- [INSTRUCTIONS FOR THE TASK]:
Word for word, give the entries back.

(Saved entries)
◇ ◇ ◇ ◇ ◇

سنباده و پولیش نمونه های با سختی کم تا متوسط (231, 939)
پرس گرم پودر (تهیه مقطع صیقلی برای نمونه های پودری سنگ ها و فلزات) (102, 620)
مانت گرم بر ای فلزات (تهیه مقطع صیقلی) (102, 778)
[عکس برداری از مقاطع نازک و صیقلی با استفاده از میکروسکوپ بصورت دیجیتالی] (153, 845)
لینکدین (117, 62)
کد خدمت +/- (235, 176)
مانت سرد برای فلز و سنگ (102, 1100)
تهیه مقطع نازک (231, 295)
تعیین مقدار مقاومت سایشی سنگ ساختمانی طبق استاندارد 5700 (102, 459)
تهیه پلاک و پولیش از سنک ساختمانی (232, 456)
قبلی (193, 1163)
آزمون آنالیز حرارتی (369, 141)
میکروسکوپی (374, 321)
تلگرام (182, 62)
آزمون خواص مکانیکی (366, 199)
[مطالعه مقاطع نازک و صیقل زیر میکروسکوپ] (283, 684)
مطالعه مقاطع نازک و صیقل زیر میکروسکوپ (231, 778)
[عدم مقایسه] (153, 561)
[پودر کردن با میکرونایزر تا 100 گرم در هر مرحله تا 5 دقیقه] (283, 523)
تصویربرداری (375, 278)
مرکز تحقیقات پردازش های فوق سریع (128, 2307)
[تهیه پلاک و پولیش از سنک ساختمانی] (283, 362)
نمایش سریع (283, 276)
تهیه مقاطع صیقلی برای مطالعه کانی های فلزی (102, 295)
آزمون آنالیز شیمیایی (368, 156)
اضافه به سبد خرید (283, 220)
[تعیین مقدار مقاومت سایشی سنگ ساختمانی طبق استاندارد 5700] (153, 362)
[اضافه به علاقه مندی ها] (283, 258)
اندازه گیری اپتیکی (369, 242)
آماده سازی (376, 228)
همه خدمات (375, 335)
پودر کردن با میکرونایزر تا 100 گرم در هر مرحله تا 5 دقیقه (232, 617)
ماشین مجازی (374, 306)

◇ ◇ ◇ ◇ ◇

- [ANSWER TO THIS EXERCISE]:
سنباده و پولیش نمونه های با سختی کم تا متوسط (231, 939)
پرس گرم پودر (تهیه مقطع صیقلی برای نمونه های پودری سنگ ها و فلزات) (102, 620)
مانت گرم بر ای فلزات (تهیه مقطع صیقلی) (102, 778)
[عکس برداری از مقاطع نازک و صیقلی با استفاده از میکروسکوپ بصورت دیجیتالی] (153, 845)
لینکدین (117, 62)
کد خدمت +/- (235, 176)
مانت سرد برای فلز و سنگ (102, 1100)
تهیه مقطع نازک (231, 295)
تعیین مقدار مقاومت سایشی سنگ ساختمانی طبق استاندارد 5700 (102, 459)
تهیه پلاک و پولیش از سنک ساختمانی (232, 456)
قبلی (193, 1163)
آزمون آنالیز حرارتی (369, 141)
میکروسکوپی (374, 321)
تلگرام (182, 62)
آزمون خواص مکانیکی (366, 199)
[مطالعه مقاطع نازک و صیقل زیر میکروسکوپ] (283, 684)
مطالعه مقاطع نازک و صیقل زیر میکروسکوپ (231, 778)
[عدم مقایسه] (153, 561)
[پودر کردن با میکرونایزر تا 100 گرم در هر مرحله تا 5 دقیقه] (283, 523)
تصویربرداری (375, 278)
مرکز تحقیقات پردازش های فوق سریع (128, 2307)
[تهیه پلاک و پولیش از سنک ساختمانی] (283, 362)
نمایش سریع (283, 276)
تهیه مقاطع صیقلی برای مطالعه کانی های فلزی (102, 295)
آزمون آنالیز شیمیایی (368, 156)
اضافه به سبد خرید (283, 220)
[تعیین مقدار مقاومت سایشی سنگ ساختمانی طبق استاندارد 5700] (153, 362)
[اضافه به علاقه مندی ها] (283, 258)
اندازه گیری اپتیکی (369, 242)
آماده سازی (376, 228)
همه خدمات (375, 335)
پودر کردن با میکرونایزر تا 100 گرم در هر مرحله تا 5 دقیقه (232, 617)
ماشین مجازی (374, 306)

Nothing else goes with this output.